This Place is Taken: The Malayalee bakery phenomenon in Bangalore

Saturday, March 8, 2014

The Malayalee bakery phenomenon in Bangalore

 

Something I wanted to write down earlier, but kept postponing. Nothing important, just something I thought some might find interesting.

So I have been in living in Bangalore for 4 years now. The 2014 football/soccer World Cup is round the corner, and I remember I watched the matches of the last World Cup in 2010 on stolen Wifi leaking from my neighbors ! I moved to Bangalore in January 2010, and have loved living in the city ever since. Hailing from Kerala, its always nice to see such a lot of our Mallu population in the city. But one funny thing that stood out was that I see a lot of Mallu folks at the City’s numerous bakeries.

In the last 4 years, all the bakeries I have visited in the city belonged to/were run by people from Kerala.

Now I live close to South Bangalore, but I have visited other parts of the city as well. Every time I wanted to get a quick bite, I would look for the nearest bakery. Now these bakeries, most of the time, do not actually bake their own products. They rely on third party vendors/suppliers , and serve tea and coffee, sometimes fresh juice. The fact was, I could confidently walk into any of these numerous corner outlets and talk to the guy behind the counter in my mother tongue of Malayalam.

Me: “Chetta, oru chaaya.” (Brother, one tea).

Immediately the rest of the conversation would start flowing, in somewhat the following style:

Bakery guy: “Oh, malayalee aano ? Evideya naadu”
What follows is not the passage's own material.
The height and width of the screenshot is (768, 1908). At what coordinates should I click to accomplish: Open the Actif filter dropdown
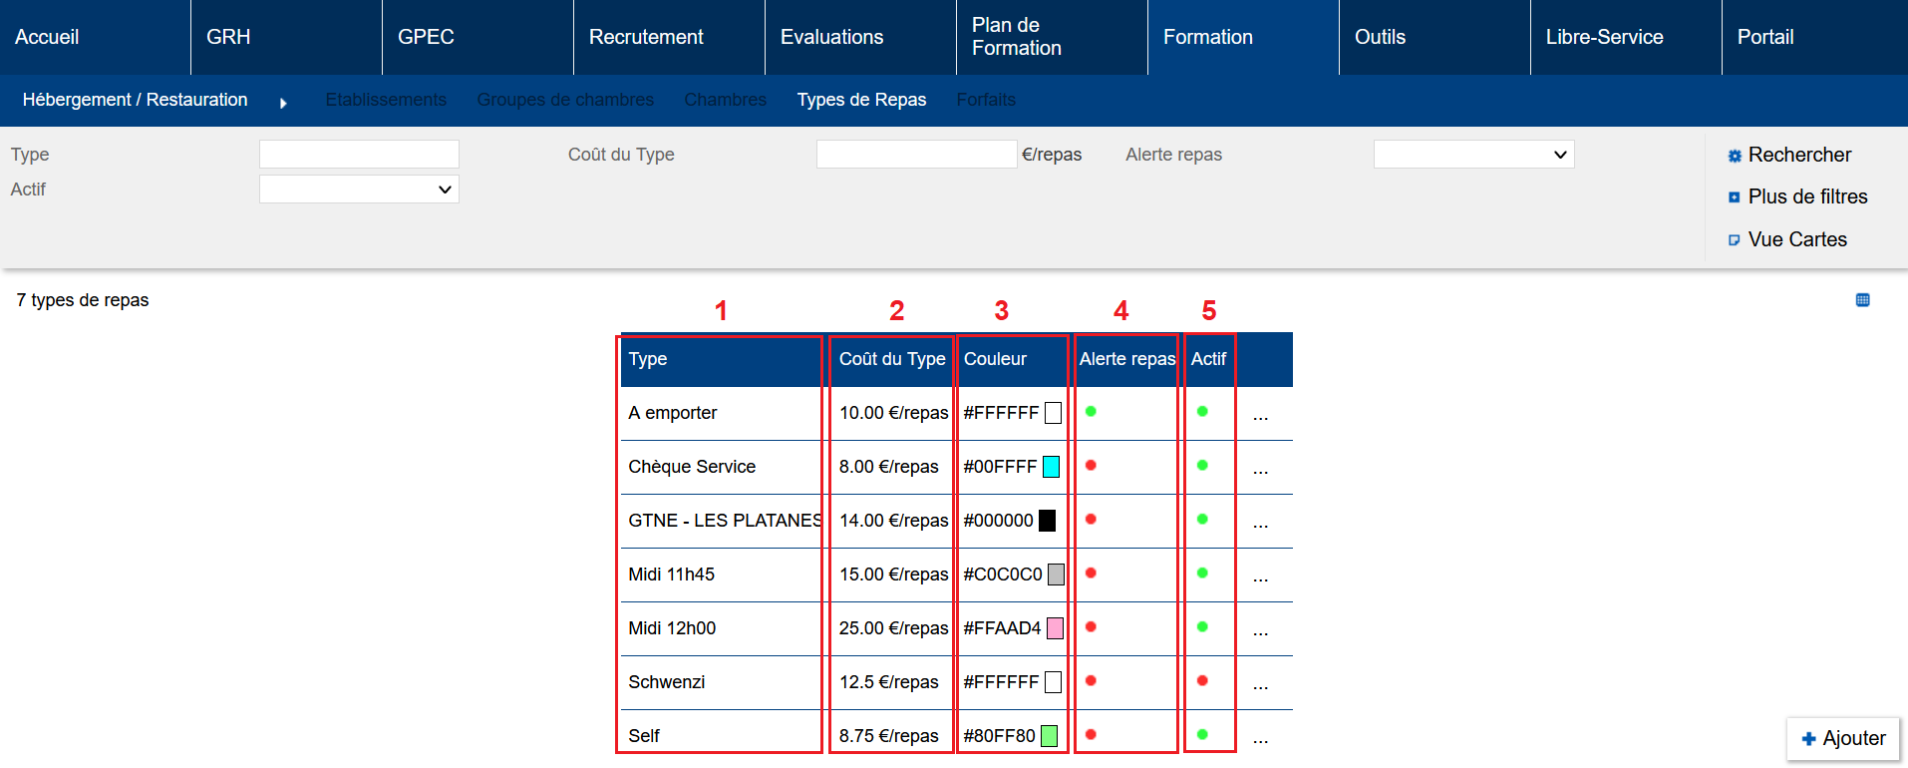[359, 190]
Me: “Njaan Thrissur ninna. Ningalokke evide ninna ?”

Bakery guy: “Oh njangal Kozhikode/Malappuram/Kazarkode/Wayanad ninna. Nalla parippuvada/pazhamporee/egg puffs/cutlet undu. Onnu edukkatee ?”

If you don’t understand Malayalam, those lines above were damn hilarious.

But, jokes apart, its curious to see that this incident repeats itself whenever I walk into any bakery in the city. I tell this to most of my Kerala friends arriving in the city, and at first they laugh, and later concur they saw the same. I tell them: “If you are lost in the city, walk to the nearest bakery to ask for directions”. I haven’t seen the same pattern from people from any other state.

When I went to Hyderabad, I tried to test this theory there too. But, alas, I failed. The bakery I walked into was pure Andra owned !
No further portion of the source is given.